Scientists have discovered the secret of how memories are made - the brain makes two copies of every event, in a discovery they described as “beautiful”.
Researchers said even they were surprised when they realised the secret of how recollections are created and stored.
They found that the brain “doubles up" by simultaneously making two memories of events.
One is for the present and the second is for the long-term, they found.
It had been thought that all memories start as a short-term memory and are then slowly converted into a lifetime version.
Experts said the findings from MIT in the US and a team from Japan were “beautiful and convincing”.
Two parts of the brain are involved in collecting and storing personal experiences.
The hippocampus collects short-term memories while the cortex retains long-term memories.
That discovery was made in the 1950s after the case of man whose hippocampus was damaged as a result of epilepsy surgery.
Henry Molaison was no longer able to make new memories - ones from before the operation remained intact.
Scientists decided then that memories must be formed in the hippocampus and then moved to the cortex where they are "banked".
The new experiments, by the Riken-MIT Center for Neural Circuit Genetics, carried out on mice, have established a very different theory.
They involved watching the way memories were formed as brain cells responded to a shock.
Light was then beamed into the brain to control the activity of individual neurons, switching memories on and off.
The results, published in the journal Science, found that in fact, memories were formed simultaneously in the hippocampus and the cortex.
Researchers said the cortex’s long-term memory did not seem to be used in the first few days after memories were formed, when it was “immature or silent”.
When scientists turned off the short-term memory, the shock event was forgotten.
Yet the mice could be made to remember by manually switching the long-term memory on.
Prof Susumu Tonegawa, the director of the research centre, said: “This is contrary to the popular hypothesis that has been held for decades.
"This is a significant advance compared to previous knowledge, it's a big shift."

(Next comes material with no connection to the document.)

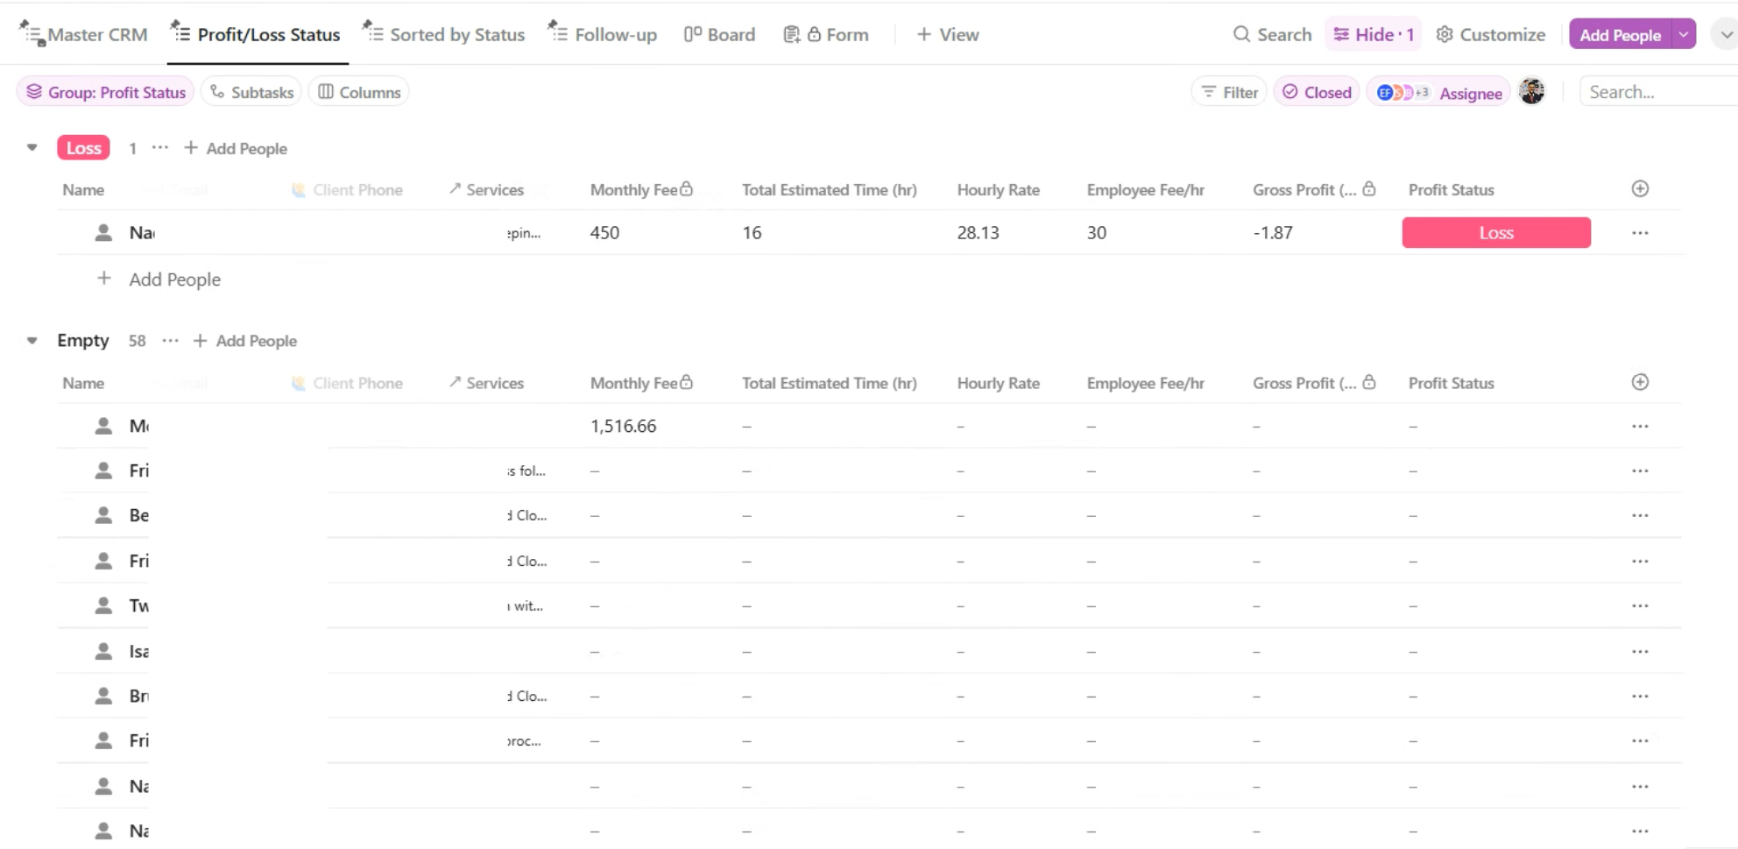Toggle the Closed tasks filter
Viewport: 1738px width, 849px height.
(x=1317, y=92)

He said the discovery was “surprising”.
The study also found the long-term memory never matured if the connection between the hippocampus and the cortex was blocked - suggesting that over time, the balance of power shifts to the cortex.

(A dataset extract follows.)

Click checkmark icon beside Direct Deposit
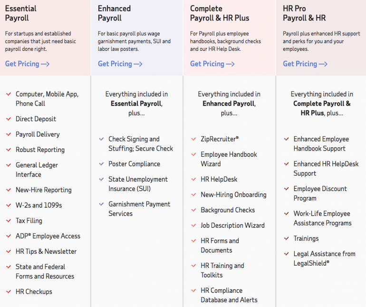This screenshot has width=366, height=307. (9, 119)
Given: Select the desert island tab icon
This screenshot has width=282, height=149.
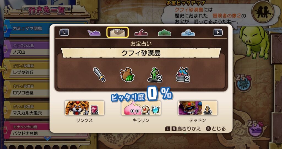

Dr Amy Milton, who researches memory at Cambridge University, said the study was "beautiful, elegant and extremely impressive".

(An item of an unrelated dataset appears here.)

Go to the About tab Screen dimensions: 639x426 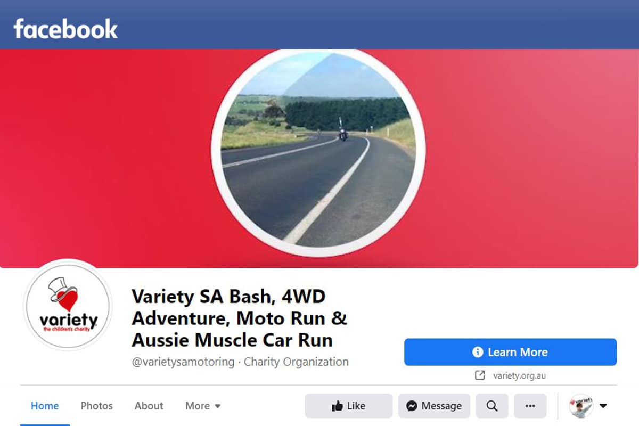[x=149, y=406]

She told the BBC News website: "I'm quite surprised.
"The idea you need the cortex for memories I'm comfortable with, but the fact it's so early is a surprise.
"This is one study, but I think they've got a strong case, I think it's convincing and I think this will tell us about how memories are stored in humans as well,” she said.
Scientists said the finding could also help to uncover how diseases such as dementia work.
One of Prof Susumu Tonegawa’s previous studies showed mice with Alzheimer's were still forming memories but were not able to retrieve them.
"Understanding how this happens may be relevant in brain disease patients," he said.